In Tortured Logic, Erin M. Kearns and Joseph K. Young draw upon a novel series of group experiments to understand how and why the average citizen might come to support the use of torture tech­niques. They find evidence that when torture is depicted as effective in the media, people are more likely to approve of it. Their analysis weighs variables such as the ethnicity of the interrogator and the suspect; the salience of one’s own mortality; and framing by experts. Kearns and Young also examine who changes their opinions about torture and how, demonstrating that only some individuals have fixed views while others have more malleable beliefs. They argue that efforts to reduce support for torture should focus on convinc­ing those with fluid views that torture is ineffective. The book fea­tures interviews with experienced interrogators and professionals working in the field to contextualize its findings. Bringing empirical rigor to a fraught topic, Tortured Logic has important implications for understanding public perceptions of counterterrorism strategy.

Dr. Erin M. Kearns’ areas of expertise include how media depict terrorism and counterterrorism and the influence this how on public perceptions; community-police relations particularly in counterterrorism; strategic communication decisions among groups that use terrorism; and, factors that increase support for violent and non-violent political action. She has a number of publications on each of these issues. Dr. Kearns’ work has been funded through a number of sources, including the National Consortium for the Study of and Responses to Terrorism (START). Her work has been featured on numerous media outlets including CNNThe Economist, NPR, the Washington Post, and Vox. She serves on the editorial boards of Studies in Conflict and Terrorism and Dynamics of Asymmetric Conflict and on the advisory board for the Terrorism Prosecution Project. She has also served as a consultant for the Police Foundation and the Department of Justice’s Office of Community Oriented Policing.
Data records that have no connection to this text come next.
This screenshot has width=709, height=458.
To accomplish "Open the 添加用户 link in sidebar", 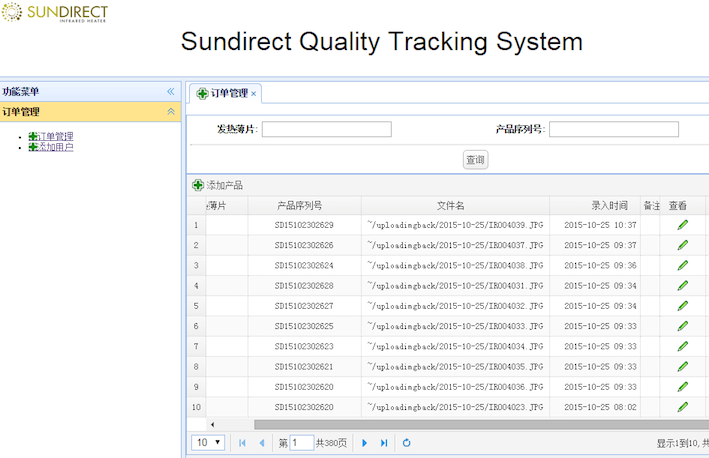I will point(55,147).
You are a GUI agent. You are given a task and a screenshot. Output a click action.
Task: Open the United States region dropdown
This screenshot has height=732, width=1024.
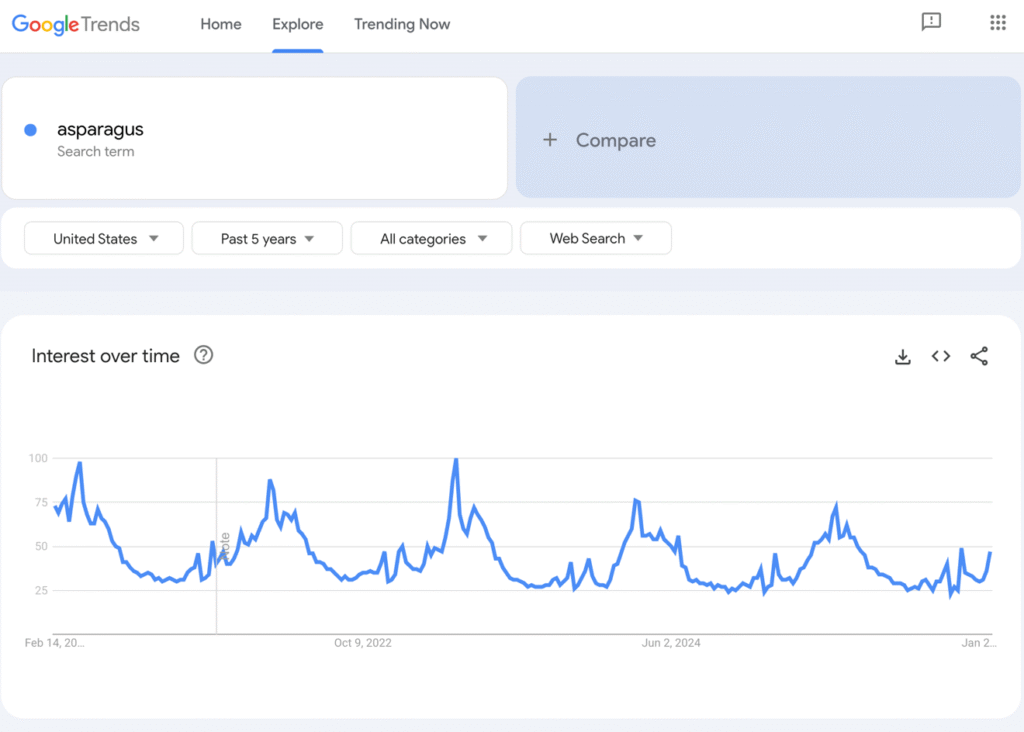tap(103, 238)
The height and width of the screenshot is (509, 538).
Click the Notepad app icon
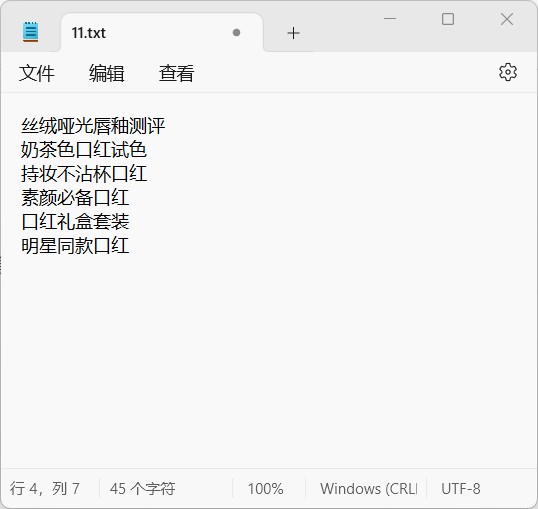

Professor Joseph K. Young's interests relate to the cross-national causes and consequences of political violence. He has published numerous peer-reviewed articles across academic disciplines, including political science, economics, criminology, and international studies. He has been invited to speak to organizations in the defense community and has consulted on a Department of Defense initiative focusing on countering violent extremism. The National Science Foundation and the National Consortium for the Study of Terrorism and Responses to Terrorism (START) have funded his research. More information on Professor Young can be found on his professional website.